Here’s what happened.
Emma Stephenson died in Marietta, Georgia on July 16, 1864. Most Americans have never heard of her. But as more of us learn her story, we will help to ensure that she will never be forgotten.
Here’s why it matters.
Ms. Stephenson (also respectfully and affectionately remembered as Emma) was an emancipated black slave who followed Union General William Tecumseh Sherman’s army as it marched toward Atlanta. She became a nurse, serving the 17th Army Corps.
Following the Battle of Kennesaw Mountain, the Union Army converted a Confederate building (located in what is now Marietta Square, Georgia) into a hospital. Emma cared for soldiers who were suffering from battle wounds or diseases. She ultimately succumbed to one of those diseases, but not before saving dozens of lives.
Ms. Stephenson’s story has become more widely known through the work of Brad Quinlin, a Civil War historian. For more fascinating stories about the Civil War, go to Mr. Quinlin’s website: www.tolearnyourhistory.com.

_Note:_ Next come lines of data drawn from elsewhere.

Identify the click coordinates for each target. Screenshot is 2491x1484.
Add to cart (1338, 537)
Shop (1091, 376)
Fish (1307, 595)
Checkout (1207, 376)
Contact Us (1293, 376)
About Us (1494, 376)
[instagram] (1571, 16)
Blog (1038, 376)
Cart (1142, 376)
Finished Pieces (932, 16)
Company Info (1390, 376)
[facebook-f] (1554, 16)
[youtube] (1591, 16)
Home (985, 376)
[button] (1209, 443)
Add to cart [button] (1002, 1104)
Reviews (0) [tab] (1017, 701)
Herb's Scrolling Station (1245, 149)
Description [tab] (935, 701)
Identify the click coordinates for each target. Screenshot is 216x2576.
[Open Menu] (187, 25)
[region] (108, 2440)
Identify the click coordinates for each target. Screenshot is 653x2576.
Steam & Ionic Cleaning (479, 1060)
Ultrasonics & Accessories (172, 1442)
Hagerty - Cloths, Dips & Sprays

The National Park Service also features Emma’s story in the film “Kennesaw: One Last Mountain” at Kennesaw Mountain National Battlefield Park. Moreover, the Public Broadcasting Service (PBS) will feature it in its new five-part series, Civil War: The Untold Story.
Here’s an interesting fact!
Emma Stephenson is buried in Marietta National Cemetery, on a hill overlooking the graves of many soldiers she had also tried to save. On July 16, 2014 at 7:00 PM, a Celebration of the Life of Emma Stephenson will be held at her gravestone.